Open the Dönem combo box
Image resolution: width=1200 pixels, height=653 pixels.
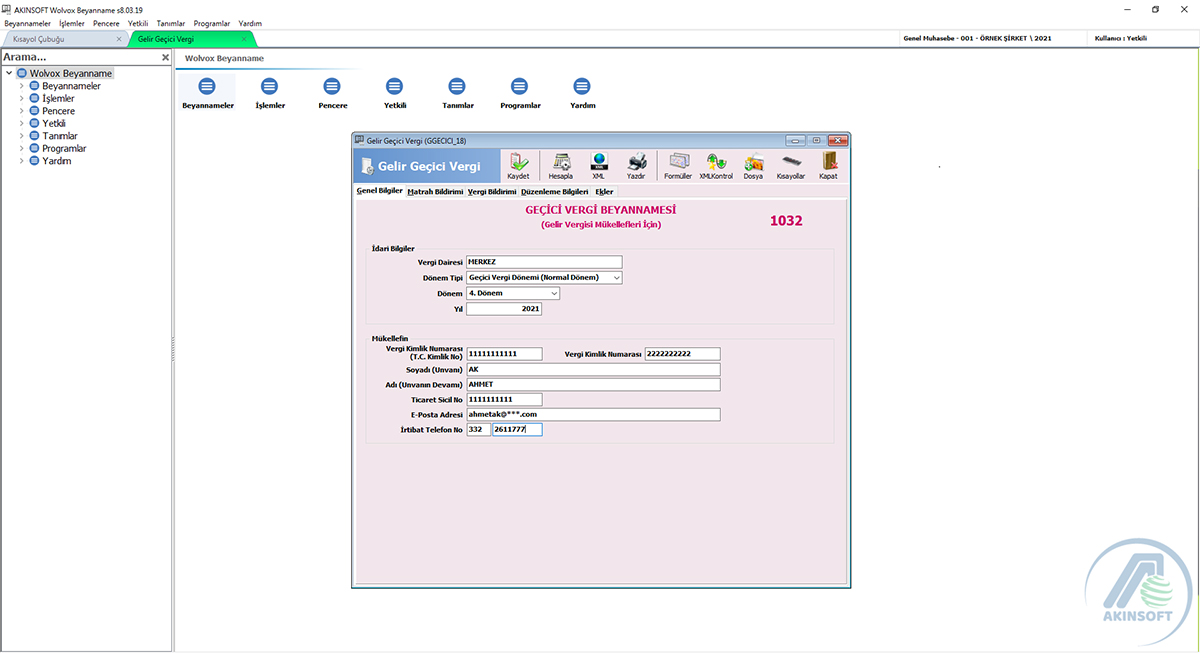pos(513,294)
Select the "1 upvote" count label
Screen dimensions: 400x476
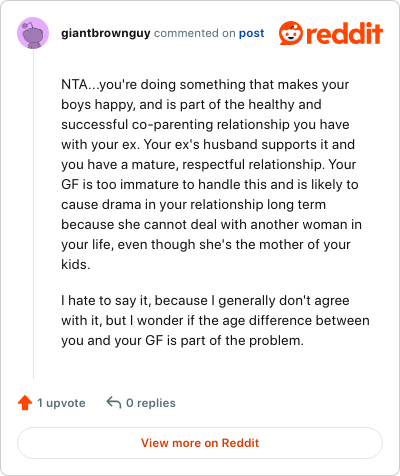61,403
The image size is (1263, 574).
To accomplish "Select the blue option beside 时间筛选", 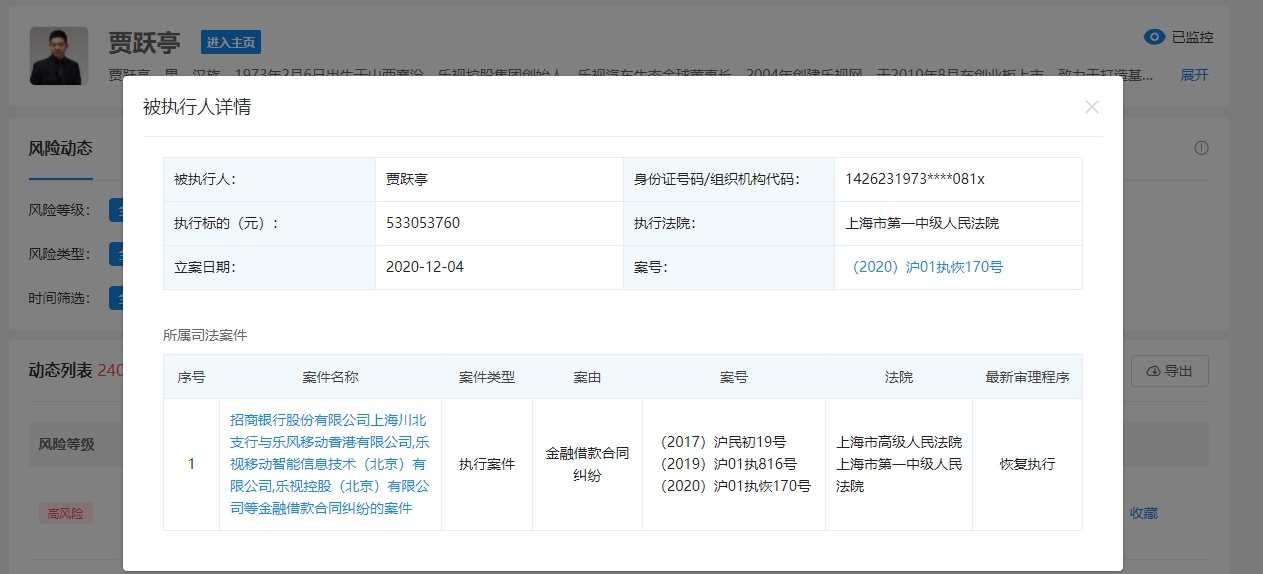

----------------------------------------

#### About this task:
Excluding images, output exactly the lines from the one that holds "Screen dimensions: 400x476" through the final line of the material, both ends included.

#### Answer box:
Screen dimensions: 400x476
61,403
The image size is (1263, 574).
To accomplish "Select the blue option beside 时间筛选", 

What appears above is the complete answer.